Copy out every record below, word for word.
***** DATA SHOWN
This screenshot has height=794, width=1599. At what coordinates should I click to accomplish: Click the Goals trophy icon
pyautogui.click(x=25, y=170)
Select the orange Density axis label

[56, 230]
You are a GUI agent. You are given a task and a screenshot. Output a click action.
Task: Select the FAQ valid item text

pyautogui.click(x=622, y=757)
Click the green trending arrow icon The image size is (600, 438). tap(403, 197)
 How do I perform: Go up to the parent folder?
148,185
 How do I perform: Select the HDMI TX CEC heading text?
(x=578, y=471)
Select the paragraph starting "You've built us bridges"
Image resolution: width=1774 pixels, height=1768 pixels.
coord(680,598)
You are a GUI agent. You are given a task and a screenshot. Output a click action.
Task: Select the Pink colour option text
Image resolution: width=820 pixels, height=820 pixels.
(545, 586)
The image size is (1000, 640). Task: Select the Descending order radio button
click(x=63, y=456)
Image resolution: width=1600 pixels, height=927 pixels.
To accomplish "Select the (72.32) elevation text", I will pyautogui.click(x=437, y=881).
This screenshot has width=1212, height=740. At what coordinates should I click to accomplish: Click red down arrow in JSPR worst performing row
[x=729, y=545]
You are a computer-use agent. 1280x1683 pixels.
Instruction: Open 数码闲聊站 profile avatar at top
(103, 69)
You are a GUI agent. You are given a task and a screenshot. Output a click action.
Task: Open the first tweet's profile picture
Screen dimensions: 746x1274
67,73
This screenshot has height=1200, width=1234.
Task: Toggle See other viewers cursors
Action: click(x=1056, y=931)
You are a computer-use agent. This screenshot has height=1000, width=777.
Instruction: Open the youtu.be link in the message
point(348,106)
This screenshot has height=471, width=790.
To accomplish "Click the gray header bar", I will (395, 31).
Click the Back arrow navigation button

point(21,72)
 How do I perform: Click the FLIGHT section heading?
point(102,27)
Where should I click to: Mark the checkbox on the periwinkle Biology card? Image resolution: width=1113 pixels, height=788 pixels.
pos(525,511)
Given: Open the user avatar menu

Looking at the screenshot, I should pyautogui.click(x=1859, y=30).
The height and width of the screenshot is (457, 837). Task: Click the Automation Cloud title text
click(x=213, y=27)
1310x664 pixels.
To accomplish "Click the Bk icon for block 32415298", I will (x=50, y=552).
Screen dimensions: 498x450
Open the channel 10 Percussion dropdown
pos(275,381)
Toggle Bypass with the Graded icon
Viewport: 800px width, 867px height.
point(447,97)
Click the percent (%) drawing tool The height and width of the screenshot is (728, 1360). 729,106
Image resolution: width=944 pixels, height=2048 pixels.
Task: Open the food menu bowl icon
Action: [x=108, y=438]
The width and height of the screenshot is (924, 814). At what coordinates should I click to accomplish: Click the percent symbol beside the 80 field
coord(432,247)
**********
_TASK RESULT_
This screenshot has height=794, width=1599. At what coordinates should I click to accomplish: Click the Goals trophy icon
pyautogui.click(x=25, y=170)
Select the orange Density axis label

[56, 230]
You are a GUI agent. You are given a task and a screenshot. Output a click action.
Task: Select the FAQ valid item text

pyautogui.click(x=622, y=757)
Click the green trending arrow icon The image size is (600, 438). tap(403, 197)
 How do I perform: Go up to the parent folder?
148,185
 How do I perform: Select the HDMI TX CEC heading text?
(x=578, y=471)
Select the paragraph starting "You've built us bridges"
Image resolution: width=1774 pixels, height=1768 pixels.
coord(680,598)
You are a GUI agent. You are given a task and a screenshot. Output a click action.
Task: Select the Pink colour option text
Image resolution: width=820 pixels, height=820 pixels.
(545, 586)
The image size is (1000, 640). Task: Select the Descending order radio button
click(x=63, y=456)
Image resolution: width=1600 pixels, height=927 pixels.
To accomplish "Select the (72.32) elevation text", I will pyautogui.click(x=437, y=881).
This screenshot has width=1212, height=740. At what coordinates should I click to accomplish: Click red down arrow in JSPR worst performing row
[x=729, y=545]
You are a computer-use agent. 1280x1683 pixels.
Instruction: Open 数码闲聊站 profile avatar at top
(103, 69)
You are a GUI agent. You are given a task and a screenshot. Output a click action.
Task: Open the first tweet's profile picture
Screen dimensions: 746x1274
67,73
This screenshot has height=1200, width=1234.
Task: Toggle See other viewers cursors
Action: click(x=1056, y=931)
You are a computer-use agent. This screenshot has height=1000, width=777.
Instruction: Open the youtu.be link in the message
point(348,106)
This screenshot has height=471, width=790.
To accomplish "Click the gray header bar", I will (395, 31).
Click the Back arrow navigation button

point(21,72)
 How do I perform: Click the FLIGHT section heading?
point(102,27)
Where should I click to: Mark the checkbox on the periwinkle Biology card? Image resolution: width=1113 pixels, height=788 pixels.
pos(525,511)
Given: Open the user avatar menu

Looking at the screenshot, I should pyautogui.click(x=1859, y=30).
The height and width of the screenshot is (457, 837). Task: Click the Automation Cloud title text
click(x=213, y=27)
1310x664 pixels.
To accomplish "Click the Bk icon for block 32415298", I will (x=50, y=552).
Screen dimensions: 498x450
Open the channel 10 Percussion dropdown
pos(275,381)
Toggle Bypass with the Graded icon
Viewport: 800px width, 867px height.
point(447,97)
Click the percent (%) drawing tool The height and width of the screenshot is (728, 1360). 729,106
Image resolution: width=944 pixels, height=2048 pixels.
Task: Open the food menu bowl icon
Action: [x=108, y=438]
The width and height of the screenshot is (924, 814). At what coordinates should I click to accomplish: Click the percent symbol beside the 80 field
coord(432,247)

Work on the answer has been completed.